Wanneer eenzelfde categorie in meerdere samengevoegde Hogescholen bestaat, kan in het voorstel tot samenvoeging, bedoeld bij artikel 62, § 1, bepaald worden dat één of meer directeurs van deze categorie hun mandaat zullen voleindigen binnen de Hogeschool voortkomend uit de samenvoeging. In het geval dat meerdere categoriedirecteurs aldus hun mandaat behouden, bepaalt het voorstel tot samenvoeging ook de nadere regels voor de uitoefening van deze mandaten, waarbij rekening moet worden gehouden met het feit dat het geheel van de prerogatieven van de categoriedirecteurs bedoeld bij de decreets- en reglementaire bepalingen niet gelijktijdig door meerdere mandatarissen kunnen worden uitgeoefend binnen dezelfde categorie. Het voorstel tot samenvoeging kan, nochtans, bepalen dat deze mandatarissen deel mogen nemen aan de raad van bestuur, het beheersorgaan of het directiecollege. Het kan ook, voor een maximale duur van vijf jaar, een afweging van de stemmen op het Directiecollege bepalen.

In afwijking van het tweede lid, wanneer binnen eenzelfde categorie van de Hogeschool voortkomend uit de samenvoeging, bepaald wordt ofwel dat het onderwijs verdeeld verstrekt wordt over twee vestigingen verwijderd van elkaar met meer dan vijf kilometer, ofwel dat twee onderwijsniveaus, een hoger onderwijs van het lange type en een hoger onderwijs van het korte type, ingericht worden op twee verschillende vestigingen, en wanneer, daarenboven, het voorstel tot samenvoeging bepaalt dat het onderwijs verstrekt op iedere vestiging, binnen de samengevoegde Hogeschool twee verscheidene departementen binnen dezelfde categorie zal uitmaken, kan voornoemd voorstel tot samenvoeging tevens bepalen dat twee directeurs die de leiding hebben, elk in één van de samengevoegde Hogescholen, van de betrokken categorie, de prerogatieven zullen uitoefenen van categoriedirecteur, elk voor één van beide departementen, in de Hogeschool voortkomend uit de samenvoeging, en dit tot het einde van hun lopende mandaat. § 2. In geval van overdracht van de categorie van de ene Hogeschool naar een andere Hogeschool, voleindigt de directeur van de overgedragen categorie zijn mandaat in de aannemende Hogeschool wanneer deze categorie in deze Hogeschool niet bestond voor de overdracht.

Wanneer dezelfde categorie als deze die overgedragen wordt in de Hogeschool voor de overdracht bestond, kan in het voorstel tot overdracht, bedoeld bij artikel 62, § 1, bepaald worden dat de directeur van de overgedragen categorie zijn mandaat zal voleindigen binnen de aannemende Hogeschool.
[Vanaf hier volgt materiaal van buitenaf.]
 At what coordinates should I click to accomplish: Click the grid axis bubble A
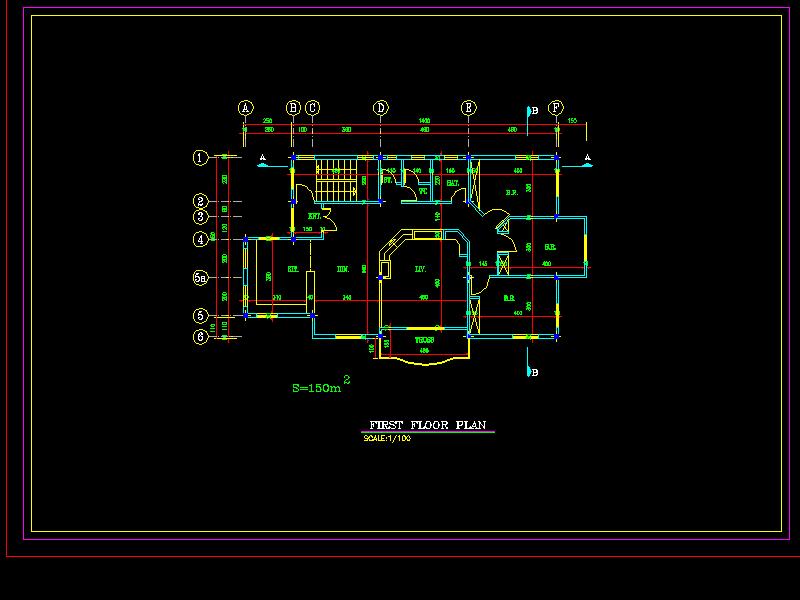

In dat geval, indien een directeur een mandaat in deze categorie uitoefende binnen de aannemende Hogeschool op het ogenblik van de overdracht, bepaalt het voorstel tot overdracht ook de nadere regels voor de uitoefening van deze mandaten, waarbij rekening moet worden gehouden met het feit dat het geheel van de prerogatieven van de categoriedirecteurs bedoeld bij de decreets- en reglementaire bepalingen niet gelijktijdig door meerdere mandatarissen kunnen worden uitgeoefend binnen dezelfde categorie. Het voorstel tot overdracht kan, nochtans, bepalen dat deze mandatarissen deel mogen nemen aan de raad van bestuur, het beheersorgaan of het directiecollege.

In afwijking van het tweede lid, wanneer binnen de categorie van de aannemende Hogeschool die een overdracht genoot, bepaald wordt ofwel dat het onderwijs verdeeld verstrekt wordt over twee vestigingen verwijderd van elkaar met meer dan vijf kilometer, ofwel dat twee onderwijsniveaus, een hoger onderwijs van het lange type en een hoger onderwijs van het korte type, ingericht worden op twee verschillende vestigingen, en dat, daarenboven, het voorstel tot overdracht bepaalt dat het onderwijs verstrekt op iedere vestiging, binnen de aannemende Hogeschool twee verscheidene departementen binnen dezelfde categorie zal uitmaken, kan voornoemd voorstel tot overdracht tevens bepalen dat de twee directeurs die de leiding hebben, de ene in de afstaande Hogeschool en de andere in de aannemende Hogeschool, van de betrokken categorie, de prerogatieven zullen uitoefenen van de categoriedirecteurs, elk voor één van beide departementen, in de aannemende Hogeschool, en dit tot het einde van hun lopende mandaat. » .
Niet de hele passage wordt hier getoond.